Il super corteggiato “Pierfurby” si conferma uomo della trattativa eterna. In Puglia il suo capolavoro. Dopo aver sposato la destra nel Lazio e la sinistra in Piemonte, nonché costretto all’ignominia quella volpe di Massimo D’Alema, il cui pupillo Boccia alle primarie viene ri-sconfitto plebiscitariamente e disastrosamente da Nichi Vendola, tira fuori dal cilindro e candida alla poltrona pugliese di governatore nientemeno che la quasi settantenne Adriana Poli Bortone, parlamentare ed europarlamentare con Msi e An per venticinque anni, prima di fondare un movimento – “Io Sud” – che governa con il centrosinistra in numerose giunte locali pugliesi. Roba da sottrarre palate di voti al centrodestra. Così, per perfezionare il capolavoro, offre i suoi voti al Cavaliere, ma rimanendo fermo sulla Poli Bortone. Creando, di conseguenza, un parapiglia anche tra le correnti del Pdl, dopo averlo fatto in quelle del Pd.
Ma, come ricostruisce giustamente Marcello Sorgi sulla Stampa, “escluso nel 2008 dal partito berlusconiano che poi risultò vincente alle elezioni, Casini s’era dedicato a una legislatura di opposizione diversa, in attesa di accompagnare Berlusconi verso l’uscita e accelerare una fase nuova. Sarebbe davvero singolare che, partito come ex-alleato del Cavaliere per liquidarlo, si ritrovi adesso, al contrario, attraverso le regioni, nientemeno che a puntellarlo”. Il “panettiere” emiliano, insomma, continua a manovrare abilmente i suoi innumerevoli forni.

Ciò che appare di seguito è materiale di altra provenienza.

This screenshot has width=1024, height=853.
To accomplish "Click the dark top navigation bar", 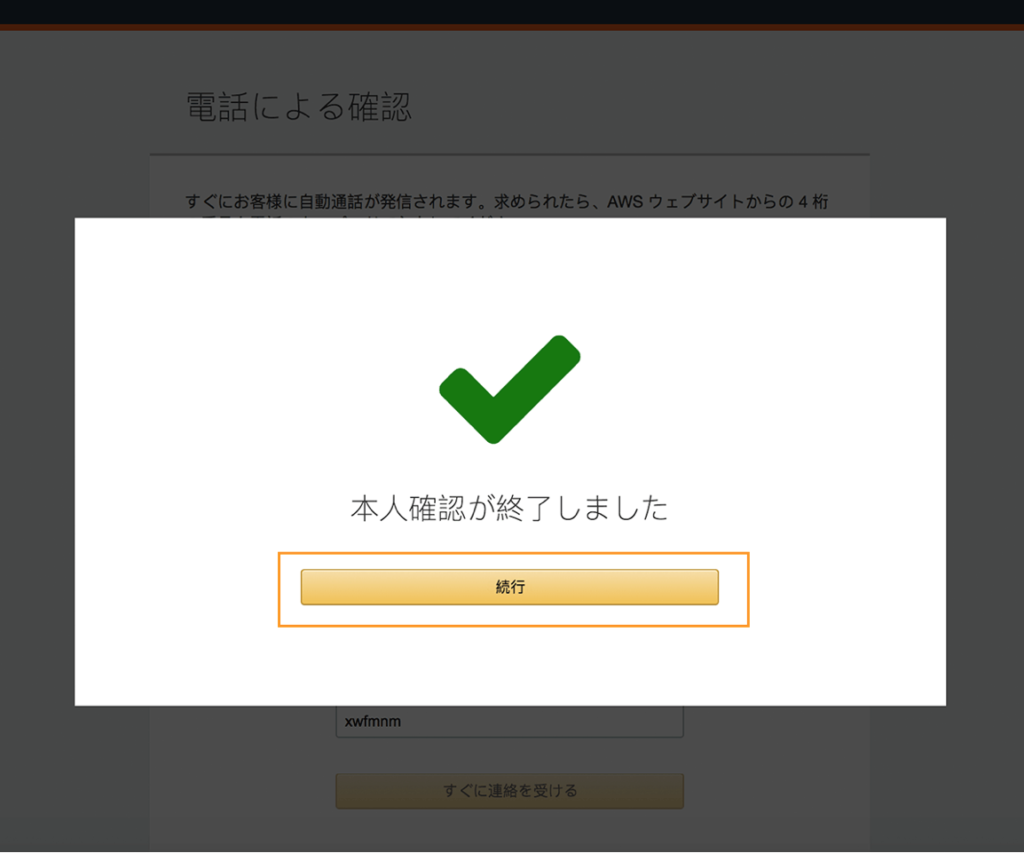I will [512, 12].
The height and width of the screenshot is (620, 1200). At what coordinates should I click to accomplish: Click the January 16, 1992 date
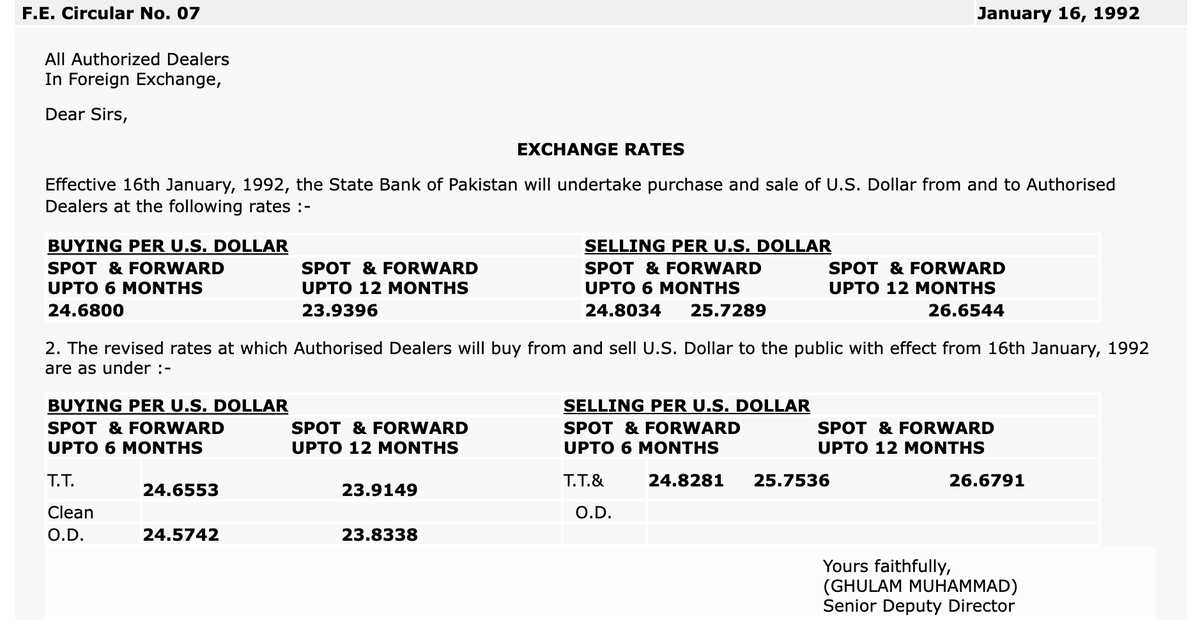1058,13
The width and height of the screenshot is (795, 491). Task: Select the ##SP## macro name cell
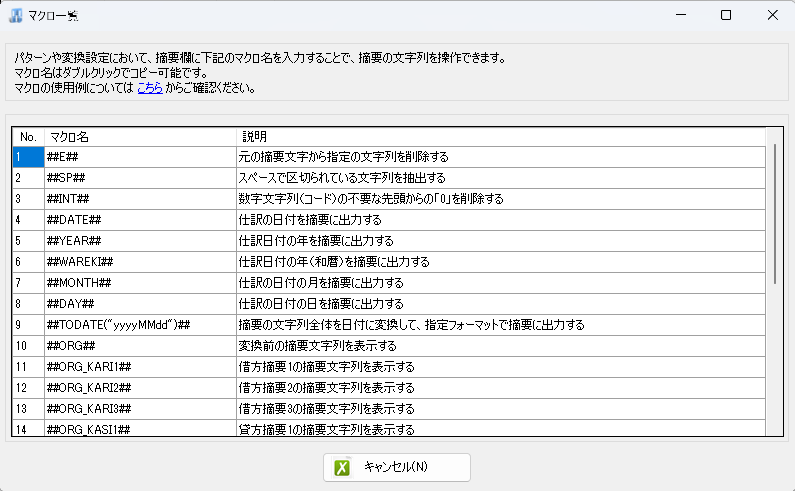click(140, 178)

Guai a sottovalutarlo, allora, questo cattolico forlaniano divenuto consigliere comunale a 25 anni, deputato a 27 (con 50mila voti di preferenza nel 1987), candido reduce di tangentopoli negli anni Novanta (fondatore del Ccd insieme a Clemente Mastella), presidente della Camera a 46 anni (grazie anche alla Madonna di San Luca, che renderà nota alla nazione intera). Simbolo della famiglia (e delle famiglie), quattro figli (due dall’ex moglie dell’industriale del caffè Francesco Segafredo, due dalla figlia del costruttore ed editore Francesco Caltagirone), icona dei giornali scandalistici con le sue patinate foto marinare in compagnia del secondo figlio della seconda moglie, buon parrocchiano del cardinale Ruini (e non solo), folgorato per quindici anni sulla via di Berlusconi – anche in compagnia dei lumbard di Bossi e dei missini di Fini – prima di aspirare ad un “Grande centro” insieme a Lorenzo Cesa, Rocco Buttiglione, Ciriaco De Mita, Emanuele Filiberto di Savoia, Gianni Rivera e Magdi Cristiano Allam. Con buone possibilità d’imbarco anche per Francesco Rutelli. E per Linda Lanzillotta, che ha iniziato a fare politica nel gruppo maoista Unione comunisti italiani. Il corteggiato mediatore non ha confini.